Three key ideas inform this structure.

  1. Taking notes is at the center of historical research, and so Notes is the table that is at the center of C-base that all the other tables feed into. Notes are our annotations, comments, ideas, and transcriptions from Sources and Objects that we can tag using Keywords and arrange to support Projects.
  2. Different kinds of data might inform the notes but these must be organized on their own to get the most out of them and to keep our data “clean” (that is, free of repetitions and errors across the database). The Sources table includes bibliographic metadata about books, articles, archival documents, maps, and any other materials historians consult. Objects are the texts, images, PDFs, statistical tables, and documents we collect and store in digital form.  Projects are the scholarly products of this work with Sources, Objects, and Notes, such as chapters, books, articles, visualizations, and annotated bibliographies.  Agents are people–historical figures that we would like to keep track of in our notetaking. Keywords are the terms we use to tag our notes with themes and subjects that will be the way we search the database and organize our Notes to complete Projects.
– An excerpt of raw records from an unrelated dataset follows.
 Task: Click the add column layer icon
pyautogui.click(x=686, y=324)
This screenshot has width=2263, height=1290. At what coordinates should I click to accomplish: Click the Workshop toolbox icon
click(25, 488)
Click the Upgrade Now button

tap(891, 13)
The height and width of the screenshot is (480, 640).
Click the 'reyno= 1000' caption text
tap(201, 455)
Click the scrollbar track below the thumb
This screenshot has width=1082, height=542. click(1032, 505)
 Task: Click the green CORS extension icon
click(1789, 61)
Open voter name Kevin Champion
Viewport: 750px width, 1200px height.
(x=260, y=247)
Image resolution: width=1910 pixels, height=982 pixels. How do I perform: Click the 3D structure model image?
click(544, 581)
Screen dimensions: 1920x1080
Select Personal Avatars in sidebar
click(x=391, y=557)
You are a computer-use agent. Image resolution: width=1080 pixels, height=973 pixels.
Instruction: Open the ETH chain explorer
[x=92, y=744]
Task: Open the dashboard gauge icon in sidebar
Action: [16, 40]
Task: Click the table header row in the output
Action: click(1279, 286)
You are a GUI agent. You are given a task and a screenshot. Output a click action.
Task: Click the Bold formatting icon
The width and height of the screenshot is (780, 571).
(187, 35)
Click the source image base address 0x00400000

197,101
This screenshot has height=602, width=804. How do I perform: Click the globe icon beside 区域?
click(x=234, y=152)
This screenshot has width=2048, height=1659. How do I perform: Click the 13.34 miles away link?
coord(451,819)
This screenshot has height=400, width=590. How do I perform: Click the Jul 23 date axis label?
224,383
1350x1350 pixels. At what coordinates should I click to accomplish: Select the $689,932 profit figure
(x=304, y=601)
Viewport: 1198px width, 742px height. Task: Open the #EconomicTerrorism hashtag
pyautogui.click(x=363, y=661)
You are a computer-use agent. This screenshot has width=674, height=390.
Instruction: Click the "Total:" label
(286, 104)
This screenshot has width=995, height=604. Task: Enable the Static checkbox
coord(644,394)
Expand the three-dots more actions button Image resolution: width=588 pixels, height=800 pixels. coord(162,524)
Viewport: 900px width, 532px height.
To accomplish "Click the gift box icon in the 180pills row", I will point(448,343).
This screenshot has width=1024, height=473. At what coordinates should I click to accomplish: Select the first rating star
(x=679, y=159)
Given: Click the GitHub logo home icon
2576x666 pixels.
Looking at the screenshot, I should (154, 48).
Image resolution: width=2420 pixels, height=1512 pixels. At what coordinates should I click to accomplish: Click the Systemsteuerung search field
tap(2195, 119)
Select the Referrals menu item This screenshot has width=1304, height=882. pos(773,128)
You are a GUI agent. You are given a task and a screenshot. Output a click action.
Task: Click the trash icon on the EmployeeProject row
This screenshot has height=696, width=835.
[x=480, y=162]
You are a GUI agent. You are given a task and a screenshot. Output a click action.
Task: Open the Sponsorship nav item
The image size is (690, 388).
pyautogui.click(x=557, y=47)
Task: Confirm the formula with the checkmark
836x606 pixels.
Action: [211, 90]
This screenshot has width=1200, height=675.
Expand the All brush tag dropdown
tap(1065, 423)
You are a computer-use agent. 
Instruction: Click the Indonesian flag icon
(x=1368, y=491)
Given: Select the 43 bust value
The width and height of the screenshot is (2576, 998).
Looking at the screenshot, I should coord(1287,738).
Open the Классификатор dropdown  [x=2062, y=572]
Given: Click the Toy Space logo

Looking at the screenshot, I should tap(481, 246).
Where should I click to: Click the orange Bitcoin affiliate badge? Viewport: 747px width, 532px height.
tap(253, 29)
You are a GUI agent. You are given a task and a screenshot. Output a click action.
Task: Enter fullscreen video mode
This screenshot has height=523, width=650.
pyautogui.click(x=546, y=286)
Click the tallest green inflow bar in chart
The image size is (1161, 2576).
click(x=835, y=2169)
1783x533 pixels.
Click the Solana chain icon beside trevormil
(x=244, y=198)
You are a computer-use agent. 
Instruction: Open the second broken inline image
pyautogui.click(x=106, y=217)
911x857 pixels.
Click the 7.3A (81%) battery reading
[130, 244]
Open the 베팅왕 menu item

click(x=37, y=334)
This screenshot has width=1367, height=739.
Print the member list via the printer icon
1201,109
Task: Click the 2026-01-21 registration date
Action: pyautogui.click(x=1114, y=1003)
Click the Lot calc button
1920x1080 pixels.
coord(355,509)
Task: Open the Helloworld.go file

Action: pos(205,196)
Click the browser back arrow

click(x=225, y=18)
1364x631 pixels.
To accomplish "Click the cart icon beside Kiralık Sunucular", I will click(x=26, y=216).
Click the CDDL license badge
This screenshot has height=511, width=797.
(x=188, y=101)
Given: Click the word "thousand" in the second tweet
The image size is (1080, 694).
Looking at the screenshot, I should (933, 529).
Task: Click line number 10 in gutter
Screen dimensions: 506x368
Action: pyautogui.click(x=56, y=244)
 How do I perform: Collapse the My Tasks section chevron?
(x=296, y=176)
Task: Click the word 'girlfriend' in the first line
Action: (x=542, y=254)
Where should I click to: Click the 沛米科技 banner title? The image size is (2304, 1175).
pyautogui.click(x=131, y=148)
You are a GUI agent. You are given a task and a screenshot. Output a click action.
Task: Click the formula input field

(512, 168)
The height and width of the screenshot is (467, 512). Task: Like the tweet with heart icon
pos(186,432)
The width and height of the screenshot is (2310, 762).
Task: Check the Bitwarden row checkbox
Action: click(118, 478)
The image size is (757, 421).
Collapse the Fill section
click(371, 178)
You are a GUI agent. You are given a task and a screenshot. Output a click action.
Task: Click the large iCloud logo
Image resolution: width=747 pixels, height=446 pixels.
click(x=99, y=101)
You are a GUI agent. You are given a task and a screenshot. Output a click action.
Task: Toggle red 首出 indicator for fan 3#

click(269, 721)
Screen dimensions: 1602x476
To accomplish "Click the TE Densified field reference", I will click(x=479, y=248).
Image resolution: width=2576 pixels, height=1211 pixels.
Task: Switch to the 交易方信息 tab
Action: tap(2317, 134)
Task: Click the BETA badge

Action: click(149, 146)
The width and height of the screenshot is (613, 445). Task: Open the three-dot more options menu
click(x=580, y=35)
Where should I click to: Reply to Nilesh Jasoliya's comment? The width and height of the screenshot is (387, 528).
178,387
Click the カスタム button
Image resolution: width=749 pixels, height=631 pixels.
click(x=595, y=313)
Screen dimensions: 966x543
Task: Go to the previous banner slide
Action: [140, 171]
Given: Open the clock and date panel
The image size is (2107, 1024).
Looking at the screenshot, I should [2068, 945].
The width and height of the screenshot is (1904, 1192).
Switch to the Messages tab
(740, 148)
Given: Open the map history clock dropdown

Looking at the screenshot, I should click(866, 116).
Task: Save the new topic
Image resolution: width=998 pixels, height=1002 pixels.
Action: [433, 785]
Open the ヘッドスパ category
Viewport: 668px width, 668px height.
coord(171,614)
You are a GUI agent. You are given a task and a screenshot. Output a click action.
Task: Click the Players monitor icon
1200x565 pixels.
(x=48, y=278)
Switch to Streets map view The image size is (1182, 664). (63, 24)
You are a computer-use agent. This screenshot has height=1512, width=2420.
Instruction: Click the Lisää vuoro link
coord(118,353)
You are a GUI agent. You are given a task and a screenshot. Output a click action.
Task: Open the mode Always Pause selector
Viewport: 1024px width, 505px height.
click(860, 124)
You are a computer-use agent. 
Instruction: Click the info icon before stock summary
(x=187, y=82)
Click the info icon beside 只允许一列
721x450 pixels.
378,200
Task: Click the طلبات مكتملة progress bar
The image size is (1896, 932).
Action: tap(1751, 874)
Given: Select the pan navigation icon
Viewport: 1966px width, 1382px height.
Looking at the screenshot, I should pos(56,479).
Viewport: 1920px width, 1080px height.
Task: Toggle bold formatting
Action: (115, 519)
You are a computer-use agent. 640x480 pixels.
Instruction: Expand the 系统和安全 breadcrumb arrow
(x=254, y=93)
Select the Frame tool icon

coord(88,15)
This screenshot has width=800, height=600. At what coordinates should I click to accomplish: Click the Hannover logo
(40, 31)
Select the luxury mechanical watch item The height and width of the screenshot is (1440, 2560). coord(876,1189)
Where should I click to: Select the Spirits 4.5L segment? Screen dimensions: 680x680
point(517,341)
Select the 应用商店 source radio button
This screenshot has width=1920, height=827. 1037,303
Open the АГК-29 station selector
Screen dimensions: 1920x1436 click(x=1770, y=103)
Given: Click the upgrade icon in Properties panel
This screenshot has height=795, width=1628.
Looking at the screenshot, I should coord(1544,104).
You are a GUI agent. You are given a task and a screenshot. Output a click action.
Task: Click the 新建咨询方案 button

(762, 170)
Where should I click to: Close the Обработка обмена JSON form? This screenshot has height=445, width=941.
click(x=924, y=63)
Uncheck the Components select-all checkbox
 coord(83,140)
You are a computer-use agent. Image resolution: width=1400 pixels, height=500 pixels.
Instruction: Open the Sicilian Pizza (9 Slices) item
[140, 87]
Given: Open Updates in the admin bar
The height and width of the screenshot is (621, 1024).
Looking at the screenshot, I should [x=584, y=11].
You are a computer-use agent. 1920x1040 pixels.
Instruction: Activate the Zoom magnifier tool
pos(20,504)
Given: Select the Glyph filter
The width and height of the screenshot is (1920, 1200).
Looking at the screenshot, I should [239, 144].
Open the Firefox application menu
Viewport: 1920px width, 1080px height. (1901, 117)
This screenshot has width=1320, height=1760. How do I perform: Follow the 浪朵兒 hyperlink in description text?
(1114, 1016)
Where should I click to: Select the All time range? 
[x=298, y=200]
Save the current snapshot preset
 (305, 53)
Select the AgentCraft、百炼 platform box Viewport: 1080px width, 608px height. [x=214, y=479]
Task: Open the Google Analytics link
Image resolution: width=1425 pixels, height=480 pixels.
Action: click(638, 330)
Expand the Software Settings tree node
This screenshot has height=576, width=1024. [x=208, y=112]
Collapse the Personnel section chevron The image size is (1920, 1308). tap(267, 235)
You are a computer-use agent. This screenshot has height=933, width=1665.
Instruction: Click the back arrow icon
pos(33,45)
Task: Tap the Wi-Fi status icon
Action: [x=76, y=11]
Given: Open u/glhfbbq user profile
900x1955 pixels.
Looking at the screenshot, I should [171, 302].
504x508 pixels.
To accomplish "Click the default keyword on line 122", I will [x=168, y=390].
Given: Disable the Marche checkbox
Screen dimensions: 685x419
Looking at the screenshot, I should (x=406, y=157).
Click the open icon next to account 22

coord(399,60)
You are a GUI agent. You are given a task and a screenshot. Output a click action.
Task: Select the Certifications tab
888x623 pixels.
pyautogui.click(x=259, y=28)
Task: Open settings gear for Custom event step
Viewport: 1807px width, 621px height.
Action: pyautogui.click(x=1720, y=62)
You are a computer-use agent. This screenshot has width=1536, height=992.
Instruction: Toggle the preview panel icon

  3. Join tables are the means by which we manage the relationships of these separate tables to Notes (and to one another).  As this ERD shows, each entity has a defined “one-to-many” relationship with at least one other entity.  Each of our primary tables (Agents, Projects, Objects, Sources, and Keywords) figure as the “one” or the parent in the one-to-many relationships with “many” or child tables that join to our key table, Notes.  We will use these join tables to make use of data from each of these primary tables in Notes.  Getting this relationship diagram right is the key to making a relational database work.  This structure provides a stable architecture on which we can combine data from each of these different tables/entities in illuminating ways.